思わず声が出る。もの凄い盛り上がりだ。何ここディスコ?


「アスカさんはギルドカードを持っていますか?」


「……あるわけない。」


そりゃこの町来て1時間も経ってないんですもの…。するとリースは手際よく説明してくれた。

どうやら目の前にある水晶に手を翳すだけで発行されるらしい。偽造できないハイテク水晶。再発行には1000万Gもかかるそうだ。


「はい、出来ました。」


受付のお姉さんが笑顔で渡してくる。これはアイテムBOXでいいか。BOXを開きアイテムの欄へ放り込む。


「え!?空間魔法…!?」


「?…どうかしたか?」


「アスカさん空間魔法使えるんですか!?」


「はぁ?」


すっげぇ驚いた顔でこっちをみてくる受付とリース。…まぁ、アイテムBOXというものがこの世に存在してないというわけか。よくみるとリースの腰には袋が提げられている。


「……まぁ、リースにはあとで説明しとくわ。」


「えー…分かりましたぁ…」


無事(?)登録を終え掲示板という依頼の紙が張られている場所へ移動する。もの凄い数だ。リースに分かりやすい説明をしてもらうと……
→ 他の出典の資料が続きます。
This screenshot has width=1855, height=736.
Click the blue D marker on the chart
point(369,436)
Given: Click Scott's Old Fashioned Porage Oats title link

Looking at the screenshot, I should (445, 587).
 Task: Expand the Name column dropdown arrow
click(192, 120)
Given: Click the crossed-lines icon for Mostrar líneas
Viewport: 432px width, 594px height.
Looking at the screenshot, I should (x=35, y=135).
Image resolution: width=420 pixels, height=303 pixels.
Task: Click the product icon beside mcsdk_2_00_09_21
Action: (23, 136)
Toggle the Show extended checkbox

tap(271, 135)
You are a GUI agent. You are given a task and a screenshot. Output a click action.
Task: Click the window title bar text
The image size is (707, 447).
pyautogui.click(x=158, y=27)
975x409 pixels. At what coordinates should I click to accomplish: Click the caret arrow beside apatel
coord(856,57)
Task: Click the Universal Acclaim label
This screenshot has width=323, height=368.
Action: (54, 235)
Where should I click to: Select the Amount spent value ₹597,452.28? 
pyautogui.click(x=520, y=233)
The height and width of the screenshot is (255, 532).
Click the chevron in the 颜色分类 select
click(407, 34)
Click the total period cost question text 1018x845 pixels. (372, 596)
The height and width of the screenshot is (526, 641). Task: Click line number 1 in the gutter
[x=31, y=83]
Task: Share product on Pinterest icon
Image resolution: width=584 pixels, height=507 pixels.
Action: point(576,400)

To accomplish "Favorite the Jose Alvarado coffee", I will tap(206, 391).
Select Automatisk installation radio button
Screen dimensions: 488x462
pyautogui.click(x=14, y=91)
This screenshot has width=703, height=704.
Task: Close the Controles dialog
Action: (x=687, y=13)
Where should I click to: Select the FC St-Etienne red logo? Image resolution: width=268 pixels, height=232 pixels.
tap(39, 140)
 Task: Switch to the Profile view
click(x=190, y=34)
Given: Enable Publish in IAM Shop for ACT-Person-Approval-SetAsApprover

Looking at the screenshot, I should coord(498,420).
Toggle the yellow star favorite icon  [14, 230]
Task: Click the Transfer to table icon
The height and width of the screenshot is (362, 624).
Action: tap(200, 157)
・ランクはF~5Sの12段階ある。F→E→D→C→B→A→S→1S→2S→3S→4S→5Sとなる。


・Fランク…駆け出し冒険者

・Eランク…平均よりちょっと強い冒険者

・Dランク…三流の冒険者

・Cランク…二流の冒険者

・Bランク…一流の冒険者

・Aランク…無双できる冒険者

・Sランク…歴史に名を刻む冒険者

・1Sランク…国から直々に護衛のクエストが下る冒険者

・2Sランク…国から直々に討伐のクエストが下る冒険者

・3Sランク…国から直々に討伐のクエストが下り無双できる冒険者

・4Sランク…人類最強

・5Sランク…神の域



「最後考えるのメンドくなっただけだろ。」


「あ、バレました?…まぁ言葉では言い表せないほど強いということで。」


「ふぅん…」


…やっぱ目指すは5Sだろ!神って呼ばれたい!まぁ道程は長そうだな…12段階だし。


「さて、何にします?私的にはFランクの紫草回収とか…」


「討伐だろ、JK」


「は!?ありえませんって!あとJKって何ですか痛い痛い!髪引っ張らないでください!!」


「分かったらさっさと歩く。手始めにAランクでいいな。」


俺が選んだのはAランクの『タズアーレ討伐』の依頼。


「お父さんお母さん、先に命を絶つ不幸をお許しください…後恨むのでしたらアスカさんで。」


「何をぶつぶつ言ってんだ。すいませんこれお願いします。」


「いやぁぁぁ……まだ死にたくないですぅ……」


「了解しました。あと、話し合うことも大切ですよ?」


「大丈夫です、俺が守ります。」


「!?」


「あらあら……それでは、いってらっしゃいませ。(微笑ましいものを見る目)」



(in森の奥)



「……俺が守る…俺が守る…ウフフフフ…///」


「……?」


さっきからリースの様子がおかしい。まぁ静かになって連れてきやすかったが。あと受付嬢の反応がよく分からんかった…見下されてんのかなあの目。だったらさっさと討伐するまでだな。


「……ハッ!ここはどこですか!?」


「え?討伐クエストの…「はあぁぁ!?!?」おぉうるさい…」


一気にギルドの中のリースに戻った。もうワケが分からん。


「そんなにAランクが嫌なのか?」


「当たり前です!Aランク冒険者ってすっごい少ないんですよ!?」


「…Sランクは?」


「もっと少ないです。世界中に20人とか。」


「まぁまぁいるじゃん。」


「嘘でしょ!?この世界の人口は500億人ですよ!?」


「」


……え、そんないるの?せいぜい5~60億かと…じゃあSランクとか超すごいじゃん?やばいかも、負けるかも。勢いでやりすぎたなぁ…


(ゴゴゴゴゴ…)


「JOJO!?」


「じょじょって何ですか!?この非常時に冗談はやめてください!」


「いやこの音はまさに…じゃなくて!どこから聞こえるんだこれ!?」


感覚を限界まで研ぎ澄ます。この低い音の正体は…


「地面かよ……」


もう嫌な予感しかしない。俺はリースを抱え上級身体強化魔法の【跳躍バルンド】を使い上空へ逃げる。ただ無詠唱のせいで約200mほどのジャンプに。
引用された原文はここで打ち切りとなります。